Aim of the exercise →
Write out the Carolina Sandhills passage below word for word, starting at "In death, whether" and ending at "the refuge‘s visitors.".

Exercise passage →
*****

In death, whether George stood or fell, many forest denizens would benefit for years to come; his physical majesty diminished from some perspectives, yet enhanced from others as varied creatures found food and shelter. And in October 2010, the refuge’s local forester would consider these values before deciding that George may yet have another way to share. The forester decided that a part would remain for the woodland creatures, and that George‘s major timber would be removed and sawn as a demonstration for the refuge‘s visitors.

For decades a local family had assisted the efforts of conservation at the Carolina Sandhills NWR by extracting salvage timber as called upon by the refuge. In 2010, that responsibility fell to a man named Roosevelt Segars, a third generation logger whose father before him had also assisted conservation efforts at the Carolina Sandhills NWR. George’s bulk would strain Roosevelt’s equipment, but the sawing and delivery were nonetheless made available to the waiting sawmill. And as George first rode the truck, then the rails of the sawmill that day, he thought it was all over … what further good could come of him he wondered? It seemed his final day had come and all was ended. He had witnessed this sawing spectacle many times in the forest as his relatives and neighbors had one by one been removed, but he never understood why, and stood in silence as he watched them being carried far away.  But as George listened to the sawyer that day, he began to see his death in a new light and to understand that in death there was the potential to continue to provide for others; to continue to share of himself as he had throughout his life, always giving, yet now in a different way.

*****

Data segment →
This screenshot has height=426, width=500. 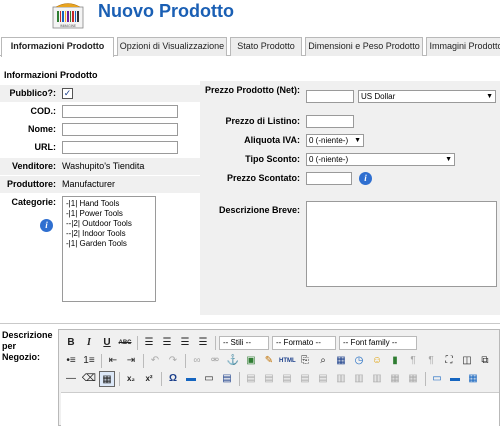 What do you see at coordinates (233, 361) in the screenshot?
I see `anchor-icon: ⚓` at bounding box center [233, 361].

*****

Response to this exercise →
In death, whether George stood or fell, many forest denizens would benefit for years to come; his physical majesty diminished from some perspectives, yet enhanced from others as varied creatures found food and shelter. And in October 2010, the refuge’s local forester would consider these values before deciding that George may yet have another way to share. The forester decided that a part would remain for the woodland creatures, and that George‘s major timber would be removed and sawn as a demonstration for the refuge‘s visitors.